Total 2750 phytochemicals were selected through a literature survey. In which according to classification 1292 were flavonoids, 488 were sesquiterpene, 475 were terpenoids and 495 were alkaloids [18,19]. These medicinal plants and their important chemical compounds were searched by using different terms like plant names, their origin etc. It took the duration of 4-6 months for the complete searching period. Those plants were chosen for selecting phytochemicals, localized to India and Pakistan only [20,21]. After selecting plants, the phytochemicals of these selected plants were found and with the help of PubChem and DrugBank, their structures were retrieved. The phytochemicals were filtered through ADMET to predict drug-like properties of the protein by using PreADMET server [22] the pharmacological properties [23] of these phytochemicals were analyzed according to a criteria i.e. Lipinski’s violations must be 0, solubility should be high or moderate, GI (gastrointestinal) absorption must be high, there should be no BBB-permeability while toxicity and carcinogenicity must be zero or nil.

Molecular docking and estimation of binding energies

Molecular docking was performed to estimate binding energies of compounds with DPP4. The ligand-receptor complexes were attained with optimized conformation and to observe the behaviour of small molecule usually inhibitors in the binding pocket of the target protein. Retrieved protein was prepared for docking by further evaluations, performed on AutoDock Tools [24]. Molecular docking of DPP4 (Dipeptidyl peptidase-4) was performed with selected phytochemicals, one by one, using AutoDock Vina [25]. Model of DPP4 was prepared by doing some important editing steps just like doing the addition of polar hydrogen bonds in Auto dock tools that helped in modifying the interactions between phytochemicals and DPP4. Then a three-dimensional (3D) grid was designed for DPP4 with a size of 20 × 20 × 22 Å3. This grid helped in defining the binding space for phytochemicals to be docked against DPP4. Similarly, phytochemicals (chemical compounds) were also prepared for docking by removing non-standard residues and using the same methodology [26]. For comparison and validation of the results of present study, various previously reported and experimentally validated compounds were docked with the DPP4. For these dockings, binding affinity was predicted and compared with those of phytochemicals to check if these phytochemicals are competent enough to be used as an inhibitor in the treatment of diabetes mellitus in the future [27,28]./p>

The Ki (inhibitor constant) values of these compounds was determined by using a formula:

Ki = e^ΔG/RT

Where ΔG is binding energy, R is the gas constant while T is temperature constant. Ki values helped in the indication of how potent the inhibitors are.

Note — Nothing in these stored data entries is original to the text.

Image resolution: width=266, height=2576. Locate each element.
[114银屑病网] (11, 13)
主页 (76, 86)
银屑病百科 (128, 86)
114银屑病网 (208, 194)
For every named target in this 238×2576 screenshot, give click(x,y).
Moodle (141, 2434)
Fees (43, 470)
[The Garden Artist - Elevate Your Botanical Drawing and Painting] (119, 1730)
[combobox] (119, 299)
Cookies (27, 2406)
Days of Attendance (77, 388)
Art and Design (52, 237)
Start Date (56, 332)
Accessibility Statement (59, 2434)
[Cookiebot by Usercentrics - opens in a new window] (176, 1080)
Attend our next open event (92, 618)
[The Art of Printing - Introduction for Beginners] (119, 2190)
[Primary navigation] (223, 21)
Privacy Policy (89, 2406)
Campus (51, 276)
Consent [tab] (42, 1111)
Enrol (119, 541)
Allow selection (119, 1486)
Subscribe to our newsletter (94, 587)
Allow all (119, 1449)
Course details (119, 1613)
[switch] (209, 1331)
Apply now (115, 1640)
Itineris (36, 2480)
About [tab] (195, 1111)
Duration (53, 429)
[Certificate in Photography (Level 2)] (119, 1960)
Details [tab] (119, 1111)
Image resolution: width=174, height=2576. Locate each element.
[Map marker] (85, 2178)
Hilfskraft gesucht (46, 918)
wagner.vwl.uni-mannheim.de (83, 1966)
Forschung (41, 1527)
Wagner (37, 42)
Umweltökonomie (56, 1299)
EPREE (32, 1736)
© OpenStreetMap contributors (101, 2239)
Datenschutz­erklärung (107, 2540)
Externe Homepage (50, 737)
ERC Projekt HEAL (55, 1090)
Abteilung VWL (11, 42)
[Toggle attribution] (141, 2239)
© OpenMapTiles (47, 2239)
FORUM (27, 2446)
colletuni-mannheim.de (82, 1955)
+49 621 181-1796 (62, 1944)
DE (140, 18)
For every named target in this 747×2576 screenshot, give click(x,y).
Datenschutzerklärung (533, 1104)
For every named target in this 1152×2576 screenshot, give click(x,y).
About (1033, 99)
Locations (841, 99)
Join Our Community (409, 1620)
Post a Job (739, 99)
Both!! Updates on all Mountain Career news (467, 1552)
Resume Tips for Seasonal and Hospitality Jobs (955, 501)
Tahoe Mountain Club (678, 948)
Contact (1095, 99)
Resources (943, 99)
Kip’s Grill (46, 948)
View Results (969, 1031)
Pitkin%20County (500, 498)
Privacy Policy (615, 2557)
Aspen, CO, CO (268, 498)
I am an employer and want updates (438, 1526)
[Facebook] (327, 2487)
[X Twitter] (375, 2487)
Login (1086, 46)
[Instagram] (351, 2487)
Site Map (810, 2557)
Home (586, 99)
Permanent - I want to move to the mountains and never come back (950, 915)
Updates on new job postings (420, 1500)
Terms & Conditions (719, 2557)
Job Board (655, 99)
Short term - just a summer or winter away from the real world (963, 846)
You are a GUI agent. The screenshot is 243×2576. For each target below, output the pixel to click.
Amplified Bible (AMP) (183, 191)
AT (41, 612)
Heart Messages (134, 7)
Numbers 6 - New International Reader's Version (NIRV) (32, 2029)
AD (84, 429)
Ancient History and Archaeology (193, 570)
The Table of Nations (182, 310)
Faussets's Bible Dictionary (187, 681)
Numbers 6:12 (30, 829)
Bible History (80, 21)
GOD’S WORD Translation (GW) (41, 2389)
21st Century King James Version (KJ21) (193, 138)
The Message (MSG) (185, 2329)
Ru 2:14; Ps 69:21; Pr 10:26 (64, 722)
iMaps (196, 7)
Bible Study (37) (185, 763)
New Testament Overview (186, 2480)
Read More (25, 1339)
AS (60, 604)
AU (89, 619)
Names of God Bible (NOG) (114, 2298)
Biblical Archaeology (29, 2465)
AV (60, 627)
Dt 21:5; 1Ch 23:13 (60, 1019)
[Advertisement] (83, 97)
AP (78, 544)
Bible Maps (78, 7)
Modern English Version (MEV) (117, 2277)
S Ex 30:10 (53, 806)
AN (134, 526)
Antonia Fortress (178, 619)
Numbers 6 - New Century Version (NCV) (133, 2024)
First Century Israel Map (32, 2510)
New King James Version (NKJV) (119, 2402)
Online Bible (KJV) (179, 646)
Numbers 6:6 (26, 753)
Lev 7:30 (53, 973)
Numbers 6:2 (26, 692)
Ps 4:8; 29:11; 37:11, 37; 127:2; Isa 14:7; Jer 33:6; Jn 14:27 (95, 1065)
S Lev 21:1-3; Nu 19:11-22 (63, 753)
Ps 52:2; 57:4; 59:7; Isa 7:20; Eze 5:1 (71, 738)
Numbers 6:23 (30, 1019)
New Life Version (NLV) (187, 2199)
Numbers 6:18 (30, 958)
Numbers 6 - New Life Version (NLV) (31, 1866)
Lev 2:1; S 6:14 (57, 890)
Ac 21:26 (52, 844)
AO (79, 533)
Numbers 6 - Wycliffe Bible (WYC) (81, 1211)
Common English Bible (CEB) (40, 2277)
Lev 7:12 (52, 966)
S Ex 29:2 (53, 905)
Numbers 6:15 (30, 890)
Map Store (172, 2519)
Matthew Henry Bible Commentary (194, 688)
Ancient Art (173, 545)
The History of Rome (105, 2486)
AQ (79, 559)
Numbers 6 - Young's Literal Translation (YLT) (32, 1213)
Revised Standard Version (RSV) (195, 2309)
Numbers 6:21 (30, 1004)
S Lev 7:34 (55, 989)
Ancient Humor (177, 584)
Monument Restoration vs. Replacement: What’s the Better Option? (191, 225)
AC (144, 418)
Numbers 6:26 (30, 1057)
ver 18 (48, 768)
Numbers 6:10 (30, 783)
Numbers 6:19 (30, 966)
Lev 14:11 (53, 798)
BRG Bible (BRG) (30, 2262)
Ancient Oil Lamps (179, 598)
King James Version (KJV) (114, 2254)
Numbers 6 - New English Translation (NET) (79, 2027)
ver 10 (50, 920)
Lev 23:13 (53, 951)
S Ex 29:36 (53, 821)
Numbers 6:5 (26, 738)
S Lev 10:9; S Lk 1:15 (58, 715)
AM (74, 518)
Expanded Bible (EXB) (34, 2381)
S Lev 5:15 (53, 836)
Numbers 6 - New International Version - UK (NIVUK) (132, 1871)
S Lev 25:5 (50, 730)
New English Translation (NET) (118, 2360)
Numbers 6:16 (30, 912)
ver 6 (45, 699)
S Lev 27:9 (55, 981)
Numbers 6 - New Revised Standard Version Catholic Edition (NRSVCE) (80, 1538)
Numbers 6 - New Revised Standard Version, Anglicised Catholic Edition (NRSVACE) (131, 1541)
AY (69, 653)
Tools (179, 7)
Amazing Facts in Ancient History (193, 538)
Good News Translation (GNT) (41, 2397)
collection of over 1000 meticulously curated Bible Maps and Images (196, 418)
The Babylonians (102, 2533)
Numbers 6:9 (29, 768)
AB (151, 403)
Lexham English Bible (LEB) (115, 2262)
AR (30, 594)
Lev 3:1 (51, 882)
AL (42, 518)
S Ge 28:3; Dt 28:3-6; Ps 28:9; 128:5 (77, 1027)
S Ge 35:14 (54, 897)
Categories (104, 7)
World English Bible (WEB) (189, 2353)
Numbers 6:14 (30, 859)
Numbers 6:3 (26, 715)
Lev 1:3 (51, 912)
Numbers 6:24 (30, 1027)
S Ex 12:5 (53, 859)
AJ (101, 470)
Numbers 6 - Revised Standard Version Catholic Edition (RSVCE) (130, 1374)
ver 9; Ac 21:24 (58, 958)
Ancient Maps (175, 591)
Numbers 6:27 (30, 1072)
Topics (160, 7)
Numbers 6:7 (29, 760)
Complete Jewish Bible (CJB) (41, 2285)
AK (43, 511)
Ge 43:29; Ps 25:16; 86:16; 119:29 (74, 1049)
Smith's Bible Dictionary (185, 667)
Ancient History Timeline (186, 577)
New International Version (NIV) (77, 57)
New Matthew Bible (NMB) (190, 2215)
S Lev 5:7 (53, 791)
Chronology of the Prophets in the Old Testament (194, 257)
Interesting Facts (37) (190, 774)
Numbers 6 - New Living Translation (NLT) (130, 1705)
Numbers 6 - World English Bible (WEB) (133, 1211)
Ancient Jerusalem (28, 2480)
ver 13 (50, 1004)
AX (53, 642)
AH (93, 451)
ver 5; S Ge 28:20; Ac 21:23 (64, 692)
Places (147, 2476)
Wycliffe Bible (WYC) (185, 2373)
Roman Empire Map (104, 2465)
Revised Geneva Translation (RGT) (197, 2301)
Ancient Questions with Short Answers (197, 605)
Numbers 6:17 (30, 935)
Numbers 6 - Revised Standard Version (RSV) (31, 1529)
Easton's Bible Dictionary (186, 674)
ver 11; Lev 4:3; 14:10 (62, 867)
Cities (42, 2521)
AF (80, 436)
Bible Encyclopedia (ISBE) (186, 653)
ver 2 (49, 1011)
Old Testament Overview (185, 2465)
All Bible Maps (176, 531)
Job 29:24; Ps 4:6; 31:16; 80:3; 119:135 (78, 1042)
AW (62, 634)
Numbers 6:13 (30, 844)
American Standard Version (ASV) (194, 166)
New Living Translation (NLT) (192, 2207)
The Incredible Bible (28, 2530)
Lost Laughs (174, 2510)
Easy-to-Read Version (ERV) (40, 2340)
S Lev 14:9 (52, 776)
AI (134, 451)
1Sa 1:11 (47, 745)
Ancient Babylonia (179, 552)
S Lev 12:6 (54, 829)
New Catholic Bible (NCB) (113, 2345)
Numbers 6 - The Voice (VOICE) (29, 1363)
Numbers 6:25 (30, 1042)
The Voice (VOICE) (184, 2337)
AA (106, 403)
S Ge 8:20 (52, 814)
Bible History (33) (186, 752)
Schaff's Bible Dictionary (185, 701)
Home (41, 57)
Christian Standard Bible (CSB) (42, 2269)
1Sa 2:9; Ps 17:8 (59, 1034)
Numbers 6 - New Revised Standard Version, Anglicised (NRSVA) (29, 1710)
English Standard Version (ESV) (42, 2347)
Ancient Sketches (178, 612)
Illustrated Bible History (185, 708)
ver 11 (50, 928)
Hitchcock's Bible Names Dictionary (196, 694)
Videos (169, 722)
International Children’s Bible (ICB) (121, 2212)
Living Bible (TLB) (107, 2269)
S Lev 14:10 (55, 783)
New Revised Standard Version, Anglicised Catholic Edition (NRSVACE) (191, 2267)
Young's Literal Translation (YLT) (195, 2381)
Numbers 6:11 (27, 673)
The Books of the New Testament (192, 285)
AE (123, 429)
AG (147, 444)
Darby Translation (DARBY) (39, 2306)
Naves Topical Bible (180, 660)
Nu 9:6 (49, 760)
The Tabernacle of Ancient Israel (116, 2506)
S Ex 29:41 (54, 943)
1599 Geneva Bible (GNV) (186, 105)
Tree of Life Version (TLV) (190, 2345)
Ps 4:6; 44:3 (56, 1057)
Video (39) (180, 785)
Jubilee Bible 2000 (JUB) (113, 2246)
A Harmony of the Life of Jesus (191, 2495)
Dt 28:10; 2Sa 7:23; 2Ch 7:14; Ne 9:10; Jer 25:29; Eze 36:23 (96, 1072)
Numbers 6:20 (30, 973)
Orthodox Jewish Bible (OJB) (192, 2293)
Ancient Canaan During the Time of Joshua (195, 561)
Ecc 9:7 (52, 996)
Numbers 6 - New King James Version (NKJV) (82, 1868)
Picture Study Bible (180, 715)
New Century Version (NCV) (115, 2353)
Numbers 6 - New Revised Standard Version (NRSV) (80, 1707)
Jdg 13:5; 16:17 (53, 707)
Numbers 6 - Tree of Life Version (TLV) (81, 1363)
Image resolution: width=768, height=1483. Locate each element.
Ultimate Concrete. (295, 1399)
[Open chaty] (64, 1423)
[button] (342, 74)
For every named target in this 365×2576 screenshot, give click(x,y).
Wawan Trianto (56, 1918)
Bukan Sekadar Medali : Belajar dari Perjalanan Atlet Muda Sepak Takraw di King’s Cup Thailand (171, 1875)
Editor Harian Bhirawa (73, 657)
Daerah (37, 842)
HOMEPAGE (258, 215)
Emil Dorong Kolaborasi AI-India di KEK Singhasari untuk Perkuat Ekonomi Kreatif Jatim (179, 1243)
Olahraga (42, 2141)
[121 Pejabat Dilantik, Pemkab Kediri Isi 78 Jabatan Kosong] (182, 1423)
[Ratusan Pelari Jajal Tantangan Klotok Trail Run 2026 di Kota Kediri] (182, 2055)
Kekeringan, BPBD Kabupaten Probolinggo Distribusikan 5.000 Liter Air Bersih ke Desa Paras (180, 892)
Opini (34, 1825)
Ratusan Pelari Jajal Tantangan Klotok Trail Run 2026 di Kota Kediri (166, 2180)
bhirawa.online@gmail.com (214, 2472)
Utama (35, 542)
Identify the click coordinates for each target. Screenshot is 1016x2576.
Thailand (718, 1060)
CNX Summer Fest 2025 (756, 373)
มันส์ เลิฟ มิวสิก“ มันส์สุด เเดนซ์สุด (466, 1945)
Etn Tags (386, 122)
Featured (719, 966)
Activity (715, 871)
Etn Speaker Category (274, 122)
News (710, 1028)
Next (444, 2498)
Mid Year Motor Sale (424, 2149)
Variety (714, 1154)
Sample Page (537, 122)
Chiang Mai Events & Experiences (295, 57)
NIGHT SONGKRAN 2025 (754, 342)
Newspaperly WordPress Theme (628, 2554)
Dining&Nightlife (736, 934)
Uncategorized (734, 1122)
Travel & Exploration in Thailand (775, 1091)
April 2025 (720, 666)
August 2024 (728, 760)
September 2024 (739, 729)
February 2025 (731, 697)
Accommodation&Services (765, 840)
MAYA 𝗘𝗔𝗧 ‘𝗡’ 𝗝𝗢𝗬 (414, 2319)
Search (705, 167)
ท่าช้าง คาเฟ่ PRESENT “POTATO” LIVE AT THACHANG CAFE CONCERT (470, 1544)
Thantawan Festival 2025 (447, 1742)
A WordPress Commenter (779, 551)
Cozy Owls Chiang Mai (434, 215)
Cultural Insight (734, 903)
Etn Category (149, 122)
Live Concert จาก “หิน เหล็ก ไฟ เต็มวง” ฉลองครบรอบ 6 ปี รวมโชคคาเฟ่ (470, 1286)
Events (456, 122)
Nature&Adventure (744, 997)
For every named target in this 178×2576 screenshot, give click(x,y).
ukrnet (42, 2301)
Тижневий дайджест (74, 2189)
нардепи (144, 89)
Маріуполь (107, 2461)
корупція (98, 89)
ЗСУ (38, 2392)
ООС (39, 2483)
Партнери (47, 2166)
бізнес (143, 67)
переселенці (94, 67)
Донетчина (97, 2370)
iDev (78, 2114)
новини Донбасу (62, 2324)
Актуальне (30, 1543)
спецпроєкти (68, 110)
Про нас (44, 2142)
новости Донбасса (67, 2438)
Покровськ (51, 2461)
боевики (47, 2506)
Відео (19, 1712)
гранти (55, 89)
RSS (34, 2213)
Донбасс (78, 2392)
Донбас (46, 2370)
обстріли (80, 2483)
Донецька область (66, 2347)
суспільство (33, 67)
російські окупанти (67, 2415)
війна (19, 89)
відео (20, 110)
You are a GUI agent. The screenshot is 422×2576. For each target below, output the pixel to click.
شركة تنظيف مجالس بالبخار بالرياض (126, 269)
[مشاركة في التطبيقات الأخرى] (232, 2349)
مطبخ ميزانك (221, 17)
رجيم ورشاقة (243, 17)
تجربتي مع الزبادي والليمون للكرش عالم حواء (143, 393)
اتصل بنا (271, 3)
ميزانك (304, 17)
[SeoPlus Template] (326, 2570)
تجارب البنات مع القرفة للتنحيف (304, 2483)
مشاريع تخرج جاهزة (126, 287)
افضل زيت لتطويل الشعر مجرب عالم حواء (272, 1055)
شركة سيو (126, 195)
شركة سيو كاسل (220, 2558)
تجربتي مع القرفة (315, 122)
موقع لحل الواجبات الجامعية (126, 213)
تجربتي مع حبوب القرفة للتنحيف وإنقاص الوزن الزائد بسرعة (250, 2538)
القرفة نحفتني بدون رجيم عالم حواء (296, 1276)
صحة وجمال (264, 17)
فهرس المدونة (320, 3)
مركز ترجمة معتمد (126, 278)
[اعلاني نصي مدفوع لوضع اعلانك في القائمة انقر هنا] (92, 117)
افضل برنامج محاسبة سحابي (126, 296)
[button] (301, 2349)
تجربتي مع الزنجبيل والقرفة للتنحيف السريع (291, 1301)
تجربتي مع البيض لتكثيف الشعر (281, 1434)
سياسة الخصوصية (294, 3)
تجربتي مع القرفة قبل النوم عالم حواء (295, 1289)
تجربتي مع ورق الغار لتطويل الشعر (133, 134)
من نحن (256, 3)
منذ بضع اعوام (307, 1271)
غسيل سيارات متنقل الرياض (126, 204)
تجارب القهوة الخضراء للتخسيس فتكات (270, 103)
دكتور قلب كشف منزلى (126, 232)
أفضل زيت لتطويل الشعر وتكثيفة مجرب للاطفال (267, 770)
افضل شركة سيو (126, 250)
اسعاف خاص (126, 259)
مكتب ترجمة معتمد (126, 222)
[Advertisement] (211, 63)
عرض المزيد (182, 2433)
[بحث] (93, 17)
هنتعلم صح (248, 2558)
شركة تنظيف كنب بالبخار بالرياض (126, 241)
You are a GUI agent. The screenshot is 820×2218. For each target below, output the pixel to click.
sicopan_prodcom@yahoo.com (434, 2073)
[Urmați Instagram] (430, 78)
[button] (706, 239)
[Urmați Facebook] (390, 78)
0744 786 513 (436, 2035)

Analysis of reactivity using Density functional theory (DFT)

Density functional theory (DFT) analysis was used for studying and predicting the reactivity of ligands with interacting residues of DPP4 [29-32]. By applying the Becke, 3-parameter, Lee Yang-Parr (B3LYP) correlation function of DFT, highest occupied molecular orbital (HOMO) and lowest unoccupied molecular orbital (LUMO) energy were used [33]. The energy calculations were performed using the ORCA program [34].

Pharmacological properties of phytochemicals

Before docking, all the phytochemicals were passed through ADMET (Absorption, Distribution, Metabolism, Excretion and Toxicity) analysis to assess the pharamcologics and pharmacokinetics. There were 1061 compounds out of 2750 phytochemical found to fulfil the Lipinski’s rule of five. While the other compounds were filtered on the basis of different parameters i.e. 1689 phytochemicals were filtered and separated on the basis of high GI absorption, the permeability of BBB (blood-brain barrier), solubility rate, Toxicity and carcinogenicity. Out of total phytochemicals, only 108 passed the criteria that were set before, of being drug likeliness, having suitable ADMET profiles and further moved for docking. Table S1 shows the results of some important ADMET parameters of phytochemicals i.e. ESOL class (solubility); all were soluble, GI (gastrointestinal) absorption; all phytochemicals showed high absorption, BBB (Blood-brain barrier) penetration; all phytochemicals were of no BBB penetration, Lipinski violations were zero of all compounds, there were carcinogenicity and toxicity observed of all phytochemicals.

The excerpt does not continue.